And for the computer screens I hand painted the screen itself with GW’s Caliban Green and then airbrushed around the screen with the same colour but taking care not to go as far as doing the lights. I then airbrushed into the left hand side bottom corner with GW’s Warpstone Glow and further into the corner with GW’s Moot Green. I then cut up some old Sisters of battle transfers and used the white text as fonts on the screen and secured them in place with micro set and sol. I then used ” tins of GW’s purity seal to spray all sections of the boards to seal in and protect the paint. I then went back to the computer screens and gave them a coat of gloss varnish to give additional screen shine.


So all in all it has taken me 2 months to complete all 16 tiles and the doors, although i’m going to go back and add some hazard effects to some of the doors to mix things up a bit. The last 8 tiles only took me 2 weeks as i got into my stride and managed to get a consistent effect for each tile using the same steps over and over again.

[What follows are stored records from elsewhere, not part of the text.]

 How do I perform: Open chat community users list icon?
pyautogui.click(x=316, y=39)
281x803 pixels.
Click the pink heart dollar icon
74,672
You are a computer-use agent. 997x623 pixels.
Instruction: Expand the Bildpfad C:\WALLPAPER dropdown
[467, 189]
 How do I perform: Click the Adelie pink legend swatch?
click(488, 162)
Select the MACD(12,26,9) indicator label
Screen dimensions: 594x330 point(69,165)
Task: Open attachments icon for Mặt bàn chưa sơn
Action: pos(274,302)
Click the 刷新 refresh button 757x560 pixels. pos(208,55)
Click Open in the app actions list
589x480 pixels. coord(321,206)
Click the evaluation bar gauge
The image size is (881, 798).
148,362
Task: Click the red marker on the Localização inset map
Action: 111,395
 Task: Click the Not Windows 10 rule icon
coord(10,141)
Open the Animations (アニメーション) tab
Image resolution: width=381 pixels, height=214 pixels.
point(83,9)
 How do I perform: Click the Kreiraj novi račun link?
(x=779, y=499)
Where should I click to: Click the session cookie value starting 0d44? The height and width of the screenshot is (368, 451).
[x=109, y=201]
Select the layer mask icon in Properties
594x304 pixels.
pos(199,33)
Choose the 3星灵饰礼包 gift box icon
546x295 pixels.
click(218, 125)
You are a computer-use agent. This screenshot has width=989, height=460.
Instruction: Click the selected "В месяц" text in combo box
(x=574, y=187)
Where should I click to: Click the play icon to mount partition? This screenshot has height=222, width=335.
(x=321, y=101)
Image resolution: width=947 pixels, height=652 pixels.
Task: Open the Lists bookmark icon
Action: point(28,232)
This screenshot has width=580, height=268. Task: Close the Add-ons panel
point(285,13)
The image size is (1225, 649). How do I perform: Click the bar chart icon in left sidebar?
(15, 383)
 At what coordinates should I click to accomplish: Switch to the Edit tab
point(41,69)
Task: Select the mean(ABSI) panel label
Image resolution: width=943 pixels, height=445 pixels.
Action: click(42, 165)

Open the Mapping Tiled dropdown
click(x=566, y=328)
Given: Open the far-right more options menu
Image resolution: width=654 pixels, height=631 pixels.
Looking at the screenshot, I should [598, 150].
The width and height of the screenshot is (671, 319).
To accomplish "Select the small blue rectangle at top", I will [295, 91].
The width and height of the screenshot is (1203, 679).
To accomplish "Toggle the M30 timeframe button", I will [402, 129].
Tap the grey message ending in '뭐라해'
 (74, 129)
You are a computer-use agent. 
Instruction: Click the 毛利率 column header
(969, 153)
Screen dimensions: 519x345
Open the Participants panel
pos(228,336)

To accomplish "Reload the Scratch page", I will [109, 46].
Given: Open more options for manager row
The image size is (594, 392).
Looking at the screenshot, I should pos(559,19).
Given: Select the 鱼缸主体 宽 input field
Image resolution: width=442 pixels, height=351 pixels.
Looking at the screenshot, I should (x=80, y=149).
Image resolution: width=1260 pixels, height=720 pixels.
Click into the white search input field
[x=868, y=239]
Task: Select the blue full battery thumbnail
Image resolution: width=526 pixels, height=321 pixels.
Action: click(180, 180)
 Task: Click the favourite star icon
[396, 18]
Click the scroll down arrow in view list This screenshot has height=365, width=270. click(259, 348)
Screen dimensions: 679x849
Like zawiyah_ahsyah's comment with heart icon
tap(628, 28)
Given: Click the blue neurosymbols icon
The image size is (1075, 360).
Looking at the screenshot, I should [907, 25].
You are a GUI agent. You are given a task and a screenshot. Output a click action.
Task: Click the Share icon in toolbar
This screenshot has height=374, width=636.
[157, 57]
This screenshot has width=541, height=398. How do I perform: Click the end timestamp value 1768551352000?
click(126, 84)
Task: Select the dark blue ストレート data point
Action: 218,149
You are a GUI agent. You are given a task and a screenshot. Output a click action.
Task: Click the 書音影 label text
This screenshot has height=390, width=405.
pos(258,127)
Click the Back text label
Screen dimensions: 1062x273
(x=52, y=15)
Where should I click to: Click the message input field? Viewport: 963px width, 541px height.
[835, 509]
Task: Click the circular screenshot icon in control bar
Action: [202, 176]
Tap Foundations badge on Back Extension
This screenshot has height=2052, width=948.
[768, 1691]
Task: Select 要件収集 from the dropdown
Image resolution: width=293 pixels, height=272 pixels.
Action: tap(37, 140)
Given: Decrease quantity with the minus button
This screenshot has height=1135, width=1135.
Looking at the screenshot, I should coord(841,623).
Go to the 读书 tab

I would be lying if I said it was an enjoyable painting project. However, it was extremely satisfying to finish and it makes for a great centre piece at the club and opens up a new style of gaming.

Me and Paul christened the board with a game of 30K Alpha Legion Vs Mechanicum and it was awesome (even though we kept forgetting some of the rules as we went along) but here’s to many more fun games… although we might have to buy 8 more tiles to make it a 6×4 !!!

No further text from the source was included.